Similarly, subjects belonging to Yoruban-African diasporas report feeling as though they are being "ridden" by the evil manifestations of their versions of the African pantheon (ridden is the vernacular for possession by the gods, who are often referred to as "divine horsemen"). Some members of the Yoruba diaspora appear to conflate the cultural interpretation of the experience, referring to "being ridden by the witch". Japanese interpretations of the experience are often grouped under the heading of 金縛り kanashibari, a term which literally means "bound in gold or metal" and derives from the name of an esoteric Buddhist technique for paralyzing enemies.
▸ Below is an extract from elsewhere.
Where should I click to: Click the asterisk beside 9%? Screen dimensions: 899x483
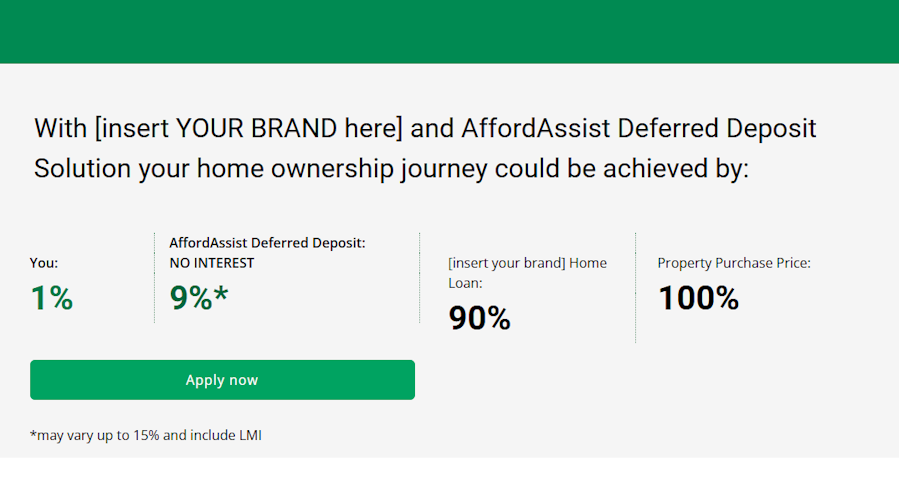221,294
== Future research horizons ==
Owing to similarities between hypnopompic hallucinations and those experienced by people with dementia, Parkinson's and schizophrenia, significant progress is being made on understanding the neurobiological basis of this experience. Researchers have identified "a common neurofunctional substrate [which] points to a shared pattern of brain activation" underlying elements of schizophrenic delusions and these near-waking hallucinations: "with regional grey matter blood flow values being maximally increased in right parietal-occipital regions" during hypnagogic hallucinations and many schizoid episodes. Thus, such painful near-waking experiences could be rendered obsolete.